Problem to solve: Restate verbatim the span of lines below between the line with "Click the dashed-border" and the line with "Open the apps grid icon top left", including those two lines, and only that span.

--- Given records ---

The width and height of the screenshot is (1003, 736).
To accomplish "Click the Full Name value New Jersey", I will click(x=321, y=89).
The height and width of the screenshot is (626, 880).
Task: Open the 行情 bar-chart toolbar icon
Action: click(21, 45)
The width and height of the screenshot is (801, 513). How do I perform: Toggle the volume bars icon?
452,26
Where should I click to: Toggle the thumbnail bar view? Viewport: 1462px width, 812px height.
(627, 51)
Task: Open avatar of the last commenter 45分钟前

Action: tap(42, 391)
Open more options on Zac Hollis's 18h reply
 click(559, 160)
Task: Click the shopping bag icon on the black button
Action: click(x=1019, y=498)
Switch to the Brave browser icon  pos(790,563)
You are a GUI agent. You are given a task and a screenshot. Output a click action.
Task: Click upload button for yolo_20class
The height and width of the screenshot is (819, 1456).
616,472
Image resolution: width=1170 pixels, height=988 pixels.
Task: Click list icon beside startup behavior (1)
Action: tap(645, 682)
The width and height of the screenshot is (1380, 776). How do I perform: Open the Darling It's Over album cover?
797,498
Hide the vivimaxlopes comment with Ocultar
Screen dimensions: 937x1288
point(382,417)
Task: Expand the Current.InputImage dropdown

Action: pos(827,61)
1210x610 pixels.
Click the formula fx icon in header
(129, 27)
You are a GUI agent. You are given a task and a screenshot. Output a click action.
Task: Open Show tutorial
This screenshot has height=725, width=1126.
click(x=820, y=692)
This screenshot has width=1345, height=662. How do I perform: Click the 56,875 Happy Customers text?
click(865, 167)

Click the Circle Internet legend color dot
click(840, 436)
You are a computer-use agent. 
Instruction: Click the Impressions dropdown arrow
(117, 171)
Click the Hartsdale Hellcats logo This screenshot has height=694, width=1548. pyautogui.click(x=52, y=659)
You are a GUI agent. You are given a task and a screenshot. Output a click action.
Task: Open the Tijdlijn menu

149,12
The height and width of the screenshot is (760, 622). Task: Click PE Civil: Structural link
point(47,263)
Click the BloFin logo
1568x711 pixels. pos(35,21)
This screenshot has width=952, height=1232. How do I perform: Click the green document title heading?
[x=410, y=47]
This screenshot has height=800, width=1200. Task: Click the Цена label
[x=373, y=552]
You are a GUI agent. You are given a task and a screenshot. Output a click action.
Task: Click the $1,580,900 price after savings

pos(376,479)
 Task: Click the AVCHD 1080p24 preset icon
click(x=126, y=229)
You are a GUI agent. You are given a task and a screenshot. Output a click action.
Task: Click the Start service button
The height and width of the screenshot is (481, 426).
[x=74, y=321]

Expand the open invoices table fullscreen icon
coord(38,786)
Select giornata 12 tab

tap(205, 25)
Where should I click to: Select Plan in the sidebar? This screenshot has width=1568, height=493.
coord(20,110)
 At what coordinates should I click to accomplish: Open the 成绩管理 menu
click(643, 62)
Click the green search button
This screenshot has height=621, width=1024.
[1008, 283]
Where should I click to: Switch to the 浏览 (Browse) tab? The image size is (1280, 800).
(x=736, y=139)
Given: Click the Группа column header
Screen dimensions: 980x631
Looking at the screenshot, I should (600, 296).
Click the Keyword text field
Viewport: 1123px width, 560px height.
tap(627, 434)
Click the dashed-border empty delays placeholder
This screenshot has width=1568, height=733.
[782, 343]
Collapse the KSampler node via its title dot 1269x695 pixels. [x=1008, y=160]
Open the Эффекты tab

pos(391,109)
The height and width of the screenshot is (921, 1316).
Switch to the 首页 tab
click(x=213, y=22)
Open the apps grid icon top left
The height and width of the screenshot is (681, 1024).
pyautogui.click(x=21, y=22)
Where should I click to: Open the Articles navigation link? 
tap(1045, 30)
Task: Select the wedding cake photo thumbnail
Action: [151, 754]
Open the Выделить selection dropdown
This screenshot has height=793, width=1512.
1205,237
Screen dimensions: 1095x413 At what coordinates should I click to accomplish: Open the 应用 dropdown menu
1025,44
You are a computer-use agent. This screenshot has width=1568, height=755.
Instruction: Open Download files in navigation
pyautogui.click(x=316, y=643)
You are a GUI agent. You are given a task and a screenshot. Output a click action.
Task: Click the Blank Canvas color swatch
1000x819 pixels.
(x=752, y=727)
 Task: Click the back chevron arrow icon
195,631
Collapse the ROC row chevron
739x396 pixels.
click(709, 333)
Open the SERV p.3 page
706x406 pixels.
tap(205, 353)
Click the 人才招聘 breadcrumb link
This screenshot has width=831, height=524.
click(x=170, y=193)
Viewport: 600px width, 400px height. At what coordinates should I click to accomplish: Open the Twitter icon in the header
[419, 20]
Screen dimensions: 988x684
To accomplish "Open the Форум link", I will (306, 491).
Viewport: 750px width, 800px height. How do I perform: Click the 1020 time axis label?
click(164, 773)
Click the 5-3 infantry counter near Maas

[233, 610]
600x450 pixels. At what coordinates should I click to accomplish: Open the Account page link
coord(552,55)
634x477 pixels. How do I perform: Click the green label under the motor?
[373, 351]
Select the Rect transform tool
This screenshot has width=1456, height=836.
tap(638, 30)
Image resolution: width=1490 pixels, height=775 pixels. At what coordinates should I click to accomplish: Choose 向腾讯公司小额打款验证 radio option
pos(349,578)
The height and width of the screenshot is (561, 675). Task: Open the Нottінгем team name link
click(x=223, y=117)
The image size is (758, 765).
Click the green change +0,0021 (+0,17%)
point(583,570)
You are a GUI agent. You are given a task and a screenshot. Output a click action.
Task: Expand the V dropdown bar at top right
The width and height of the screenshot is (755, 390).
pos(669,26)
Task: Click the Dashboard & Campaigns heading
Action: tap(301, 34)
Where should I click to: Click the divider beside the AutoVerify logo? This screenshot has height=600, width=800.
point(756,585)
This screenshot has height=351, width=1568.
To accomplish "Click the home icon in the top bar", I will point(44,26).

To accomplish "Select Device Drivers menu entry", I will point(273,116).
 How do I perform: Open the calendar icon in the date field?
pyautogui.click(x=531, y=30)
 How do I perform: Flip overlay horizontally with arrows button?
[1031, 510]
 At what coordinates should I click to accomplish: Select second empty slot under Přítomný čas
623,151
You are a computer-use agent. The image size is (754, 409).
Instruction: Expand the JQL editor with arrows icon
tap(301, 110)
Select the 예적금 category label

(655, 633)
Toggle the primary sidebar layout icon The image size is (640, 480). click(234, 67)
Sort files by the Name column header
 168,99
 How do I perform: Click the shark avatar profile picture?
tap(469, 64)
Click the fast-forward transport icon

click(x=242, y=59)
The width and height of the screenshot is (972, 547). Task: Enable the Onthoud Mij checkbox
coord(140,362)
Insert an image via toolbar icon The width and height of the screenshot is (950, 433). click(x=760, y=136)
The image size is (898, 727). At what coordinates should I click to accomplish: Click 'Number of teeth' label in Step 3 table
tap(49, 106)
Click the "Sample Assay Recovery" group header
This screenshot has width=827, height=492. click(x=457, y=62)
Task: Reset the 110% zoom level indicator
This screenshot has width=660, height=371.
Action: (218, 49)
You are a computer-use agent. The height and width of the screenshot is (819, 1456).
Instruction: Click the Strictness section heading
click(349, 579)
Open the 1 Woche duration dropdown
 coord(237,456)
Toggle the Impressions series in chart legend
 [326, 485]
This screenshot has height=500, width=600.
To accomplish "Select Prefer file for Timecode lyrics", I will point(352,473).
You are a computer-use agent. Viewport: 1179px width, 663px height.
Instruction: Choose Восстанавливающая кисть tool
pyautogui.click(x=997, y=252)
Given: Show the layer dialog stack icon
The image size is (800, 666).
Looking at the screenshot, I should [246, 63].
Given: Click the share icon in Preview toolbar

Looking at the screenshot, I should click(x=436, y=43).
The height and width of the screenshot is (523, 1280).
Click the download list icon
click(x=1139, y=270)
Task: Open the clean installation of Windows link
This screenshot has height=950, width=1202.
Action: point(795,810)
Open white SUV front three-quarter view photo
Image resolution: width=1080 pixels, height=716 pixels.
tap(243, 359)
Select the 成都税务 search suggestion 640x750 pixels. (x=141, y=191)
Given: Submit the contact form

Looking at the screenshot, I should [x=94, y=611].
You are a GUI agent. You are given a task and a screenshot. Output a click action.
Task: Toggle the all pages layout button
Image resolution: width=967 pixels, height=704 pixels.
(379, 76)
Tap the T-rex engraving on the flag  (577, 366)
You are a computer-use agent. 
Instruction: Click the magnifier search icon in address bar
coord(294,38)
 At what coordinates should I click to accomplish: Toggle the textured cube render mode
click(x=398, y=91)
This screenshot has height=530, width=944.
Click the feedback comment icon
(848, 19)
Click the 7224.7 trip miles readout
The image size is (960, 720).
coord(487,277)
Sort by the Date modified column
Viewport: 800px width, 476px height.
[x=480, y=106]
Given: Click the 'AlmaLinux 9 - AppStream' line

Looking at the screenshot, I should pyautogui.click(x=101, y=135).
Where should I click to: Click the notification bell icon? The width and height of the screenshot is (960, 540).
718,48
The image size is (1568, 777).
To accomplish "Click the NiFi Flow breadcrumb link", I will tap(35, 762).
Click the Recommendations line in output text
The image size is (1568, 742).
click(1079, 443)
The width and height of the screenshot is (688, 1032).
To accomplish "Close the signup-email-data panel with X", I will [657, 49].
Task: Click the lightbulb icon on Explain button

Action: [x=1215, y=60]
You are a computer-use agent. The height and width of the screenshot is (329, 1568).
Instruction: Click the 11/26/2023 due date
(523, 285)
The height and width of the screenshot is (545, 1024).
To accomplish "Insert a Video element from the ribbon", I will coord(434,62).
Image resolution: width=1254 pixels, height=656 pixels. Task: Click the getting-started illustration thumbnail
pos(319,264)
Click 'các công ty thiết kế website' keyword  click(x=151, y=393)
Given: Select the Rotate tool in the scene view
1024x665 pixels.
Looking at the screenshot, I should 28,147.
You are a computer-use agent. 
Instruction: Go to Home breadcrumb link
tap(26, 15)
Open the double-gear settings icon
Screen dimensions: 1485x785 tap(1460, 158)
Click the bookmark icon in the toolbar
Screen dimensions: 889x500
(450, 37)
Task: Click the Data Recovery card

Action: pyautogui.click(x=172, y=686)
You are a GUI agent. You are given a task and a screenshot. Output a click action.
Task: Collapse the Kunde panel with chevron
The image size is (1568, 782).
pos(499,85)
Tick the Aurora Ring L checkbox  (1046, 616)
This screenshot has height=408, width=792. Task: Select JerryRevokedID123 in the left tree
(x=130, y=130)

---

Problem solution:
Click the dashed-border empty delays placeholder
This screenshot has width=1568, height=733.
[782, 343]
Collapse the KSampler node via its title dot 1269x695 pixels. [x=1008, y=160]
Open the Эффекты tab

pos(391,109)
The height and width of the screenshot is (921, 1316).
Switch to the 首页 tab
click(x=213, y=22)
Open the apps grid icon top left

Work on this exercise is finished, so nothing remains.